---- Dataset entries

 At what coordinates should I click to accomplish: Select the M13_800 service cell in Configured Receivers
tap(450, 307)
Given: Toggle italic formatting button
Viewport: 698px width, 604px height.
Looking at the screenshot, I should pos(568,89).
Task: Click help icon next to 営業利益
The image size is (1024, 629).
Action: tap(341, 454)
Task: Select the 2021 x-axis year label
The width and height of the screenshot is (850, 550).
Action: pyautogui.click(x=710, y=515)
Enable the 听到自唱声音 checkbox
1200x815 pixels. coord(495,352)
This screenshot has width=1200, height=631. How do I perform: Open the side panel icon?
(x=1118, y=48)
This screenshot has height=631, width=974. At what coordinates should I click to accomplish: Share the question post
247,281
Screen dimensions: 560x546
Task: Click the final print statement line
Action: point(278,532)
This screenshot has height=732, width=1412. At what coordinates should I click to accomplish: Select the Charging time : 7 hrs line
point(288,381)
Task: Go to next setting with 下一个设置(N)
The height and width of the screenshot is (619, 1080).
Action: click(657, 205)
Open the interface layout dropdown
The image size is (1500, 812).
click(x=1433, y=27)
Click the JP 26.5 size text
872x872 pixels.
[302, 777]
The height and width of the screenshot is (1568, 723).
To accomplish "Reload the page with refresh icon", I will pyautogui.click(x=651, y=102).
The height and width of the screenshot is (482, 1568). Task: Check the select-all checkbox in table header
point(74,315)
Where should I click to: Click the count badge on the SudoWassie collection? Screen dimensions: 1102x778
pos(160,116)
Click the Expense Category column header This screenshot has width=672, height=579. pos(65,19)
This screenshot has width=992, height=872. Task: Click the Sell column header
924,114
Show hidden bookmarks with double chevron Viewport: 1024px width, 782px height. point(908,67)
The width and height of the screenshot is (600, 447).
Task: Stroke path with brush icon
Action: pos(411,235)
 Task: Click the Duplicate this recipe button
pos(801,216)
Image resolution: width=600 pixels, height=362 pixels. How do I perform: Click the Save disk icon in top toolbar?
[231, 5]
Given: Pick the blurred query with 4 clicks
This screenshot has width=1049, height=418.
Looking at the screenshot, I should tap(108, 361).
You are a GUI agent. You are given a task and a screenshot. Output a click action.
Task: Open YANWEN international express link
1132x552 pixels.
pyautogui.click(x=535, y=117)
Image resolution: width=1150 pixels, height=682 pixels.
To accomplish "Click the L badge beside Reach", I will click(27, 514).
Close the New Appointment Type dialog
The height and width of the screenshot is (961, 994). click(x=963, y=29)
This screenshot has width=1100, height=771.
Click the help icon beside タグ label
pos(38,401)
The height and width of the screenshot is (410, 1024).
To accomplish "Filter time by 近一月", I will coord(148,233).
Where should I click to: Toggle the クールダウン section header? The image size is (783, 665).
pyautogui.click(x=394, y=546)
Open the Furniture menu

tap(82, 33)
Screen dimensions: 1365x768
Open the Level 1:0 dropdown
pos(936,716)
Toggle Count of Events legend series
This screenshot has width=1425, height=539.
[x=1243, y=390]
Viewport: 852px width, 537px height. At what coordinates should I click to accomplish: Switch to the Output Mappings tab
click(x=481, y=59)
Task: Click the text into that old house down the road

--------

> _Your task_
Please count the lines above that contain the string "next" and reply with the number alone.

> _Response to the exercise_
2